Просыпаются рано те, у кого нет завтра. Рассвет в Париже - это не свет, а жидкая взвесь серого и тоскливого, как будто небо просеивают сквозь сито вечной хандры. Я открыл глаза и немедленно почувствовал в животе знакомого квартиранта - холодный, склизкий комок пустоты. Он занимал там помещение уже который месяц, не платя за постой, и лишь изредка сжимался от ложных судорог, которые можно было принять за голод. Это была не метафизика, а самая что ни на есть физиология безденежья.
Воздух в нашей каморке под лестницей обладал густотой и характером старого, заслуженного сыра. В нем плавали ароматы прокисшего вина, философских разочарований, немытых носков и того специфического пота, что выделяется от постоянного ожидания неприятностей. Рядом, на тюфяке из соломы и сожалений, храпел мой друг Гийом, прозванный Дырявым Брюхом за необъяснимую способность терять все съедобное, едва оно к нему попадало. Он обнимал пустую флягу с такой нежностью, с какой иной обнимает жену. И, право, был не так уж глуп. Фляга, даже пустая, - предмет. Ее можно обнять. А нашу общую перспективу обнять невозможно. Она утекает сквозь пальцы, как дым.

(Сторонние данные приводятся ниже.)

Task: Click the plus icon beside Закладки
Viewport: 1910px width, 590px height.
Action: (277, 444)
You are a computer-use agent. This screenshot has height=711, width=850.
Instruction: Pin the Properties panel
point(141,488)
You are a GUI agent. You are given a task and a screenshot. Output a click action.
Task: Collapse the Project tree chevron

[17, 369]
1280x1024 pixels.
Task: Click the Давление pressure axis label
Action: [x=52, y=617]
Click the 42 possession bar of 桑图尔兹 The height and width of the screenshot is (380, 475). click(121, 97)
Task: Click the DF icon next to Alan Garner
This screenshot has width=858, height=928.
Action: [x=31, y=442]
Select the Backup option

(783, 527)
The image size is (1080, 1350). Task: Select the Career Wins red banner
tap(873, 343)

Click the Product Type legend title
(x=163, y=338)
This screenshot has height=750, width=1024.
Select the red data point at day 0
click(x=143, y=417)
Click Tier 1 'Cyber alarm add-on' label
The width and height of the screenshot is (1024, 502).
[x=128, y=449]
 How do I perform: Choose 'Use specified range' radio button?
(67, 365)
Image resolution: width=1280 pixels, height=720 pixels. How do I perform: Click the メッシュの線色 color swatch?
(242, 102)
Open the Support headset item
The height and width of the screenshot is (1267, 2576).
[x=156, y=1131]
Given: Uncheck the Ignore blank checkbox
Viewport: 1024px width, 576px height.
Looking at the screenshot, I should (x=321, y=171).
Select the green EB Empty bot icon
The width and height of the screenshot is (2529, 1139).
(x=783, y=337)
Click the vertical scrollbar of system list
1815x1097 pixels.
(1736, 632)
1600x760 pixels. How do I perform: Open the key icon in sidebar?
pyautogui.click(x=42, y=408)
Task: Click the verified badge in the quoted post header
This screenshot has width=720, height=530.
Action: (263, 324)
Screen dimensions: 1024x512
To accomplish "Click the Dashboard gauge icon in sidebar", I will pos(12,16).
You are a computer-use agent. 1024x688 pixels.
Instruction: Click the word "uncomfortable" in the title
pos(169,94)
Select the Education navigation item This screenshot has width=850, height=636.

Сегодня снова предстояло добыть денег. Мысль эта была столь же банальна и неизбежна, как необходимость чихнуть при нюхании табака. Деньги требовались не для фанфар и банкетов, а для прозаичнейшей вещи: купить чернил. Вот вам и весь абсурд: желудок, этот необразованный мешок, орет о хлебе, а душа, эта взбалмошная барышня со скверным характером, капризно требует чернил. И кто из них главнее? Барышня, разумеется. Вчера я выменял у переписчика, человека с лицом, как у просроченного счета, клочок бумаги. Он лежал у меня за пазухой и шелестел при каждом движении, словно шептал: "Испиши меня, несчастный гений, испиши!"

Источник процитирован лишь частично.